[Eric sent us these photos and write up on his custom Cannondale commuter. —ed.]
Later this year I expect to move back to the midwest for work and family reasons, and I’ll be needing a bike that can take a little more abuse…Foul weather, 4 seasons, potholes, gravel paths and a general lack of proper cycling infrastructure! I decided to build up an all-road, all-weather commuter out of an old Cannondale mountain bike I’ve had since college. The intent was to find the optimum balance of speed, durability and utility without breaking the bank.
So here are the particulars: Tiagra/Sora rear derailleur only, single speed front chainring and 26×1.5 slicks to take the hits. I ditched the old suspension fork and replaced it with a Winwood rigid carbon fork.

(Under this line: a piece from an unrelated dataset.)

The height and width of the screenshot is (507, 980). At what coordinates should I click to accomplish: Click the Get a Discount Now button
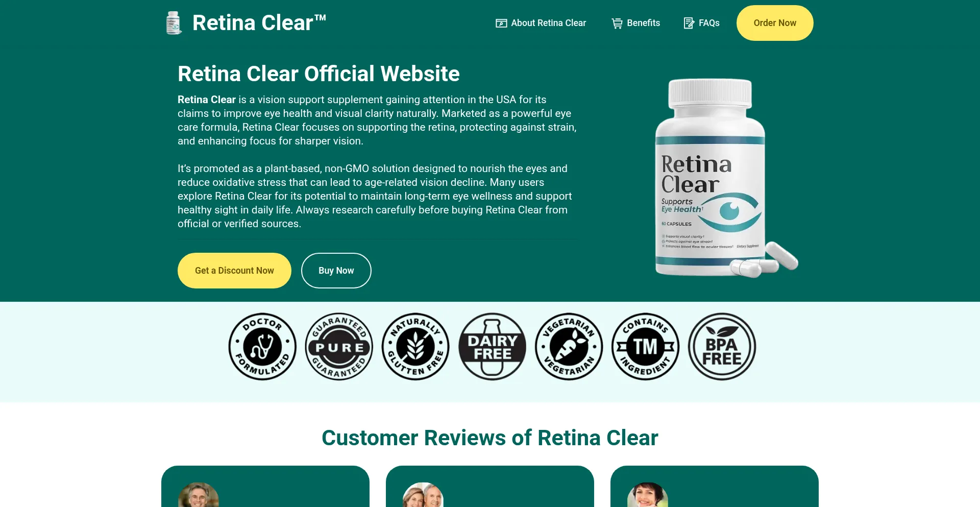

After trying out several handlebar types (including the Moustache) I landed on the Origin 8 Gary bar, which is by far the most comfortable I’ve experienced. I’ve got it mounted on an adjustable stem for optimum comfort and power. The Gary is an MTB specific bar with a fairly wide splay, which puts almost zero bend on my wrists on the hoods. I could ride all day on this!
Because the frame has always been on the small side for me, the drops also put me at a more optimum reach. I also like the low stepover on the heavily sloped top tube. I had the frame powdercoated matte grey and designed the graphics. The name “Billy” comes from the unique goat-like stance of the bike, kind of hunched over on its front wheel and ready to climb some hills!
I intend to add a rack and fenders as needed, but right now I like to keep it clean and simple. With the removal of the front shock (totally unnecessary on any road-going bike!) and front derailleur, along with thin-walled slick tires I was able to trim quite a bit of weight off. The bike rides like a cloud and takes the hits, and there’s very little difference in speed from my full-on road bike.
There are so many old MTBs out there that would make great allroad commuter conversions, and with the growing availability of MTB-specific drop bars and improvements in tire technology it’s possible to build some very affordable and interesting road machines!